Background information
- Born: Gregg Alan Rolie June 17, 1947 (age 79) Seattle, Washington, U.S.
- Genres: Hard rock; blues rock; Latin rock; progressive rock; pop rock; jazz fusion;
- Occupations: Musician; singer; songwriter;
- Instruments: Vocals; keyboards;
- Years active: 1965–present
- Formerly of: Santana; Journey; The Storm; Abraxas Pool; Gregg Rolie Band; Ringo Starr & His All-Starr Band;
- Website: greggrolie.com

= Gregg Rolie =

American musician (b. 1947)

Gregg Alan Rolie (born June 17, 1947) is an American keyboardist, singer and songwriter. Rolie was a founding member and original lead vocalist of both Santana and Journey. He also helmed rock group the Storm, performed in Ringo Starr & His All-Starr Band until 2021, and since 2001 with his Gregg Rolie Band. Rolie is a two-time inductee of the Rock and Roll Hall of Fame, having been inducted both as a member of Santana in 1998 and as a member of Journey in 2017.

==Career==
Rolie was born in Seattle, Washington, United States. Prior to Santana, he played with a group called William Penn and His Pals while attending Cubberley High School in Palo Alto, California 1965, his senior year.

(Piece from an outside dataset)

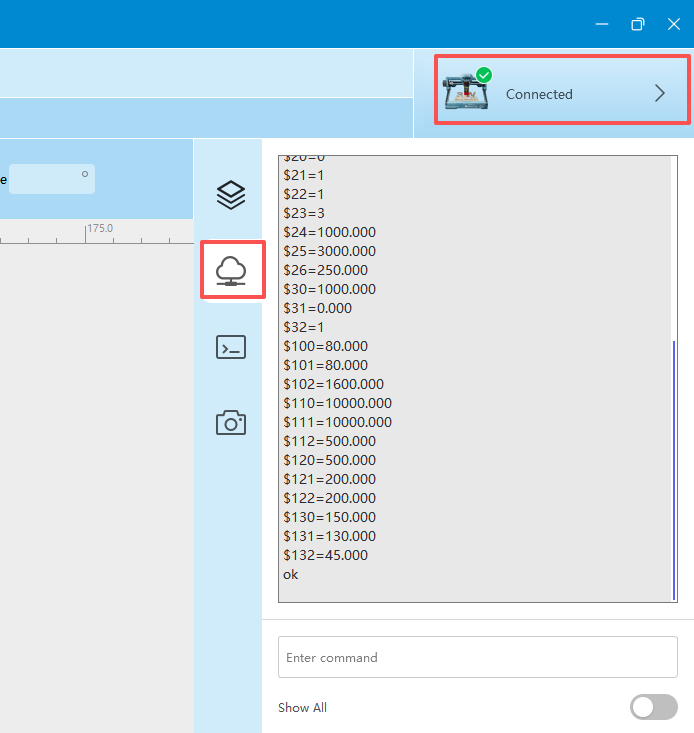Click the $132=45.000 line in output
This screenshot has width=694, height=733.
tap(325, 555)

In 1966, Rolie joined Carlos Santana and others to form the Santana Blues Band, which was later shortened simply to Santana. As a co-founding member of Santana, Rolie was part of the band's first wave of success, including an appearance at the Woodstock Music and Art Festival in 1969 and central roles in several hit albums. He was their original lead vocalist, with his voice appearing on well-known Santana songs such as "Black Magic Woman" (US #4), "Oye Como Va", "No One To Depend On" and "Evil Ways". He also became well known for his skill on the Hammond B3 organ, with solos on many of the aforementioned hits. He has song-writing credits on many tracks from this period. However, persistent differences with Carlos Santana regarding the musical direction of the band led Rolie to leave in 1972.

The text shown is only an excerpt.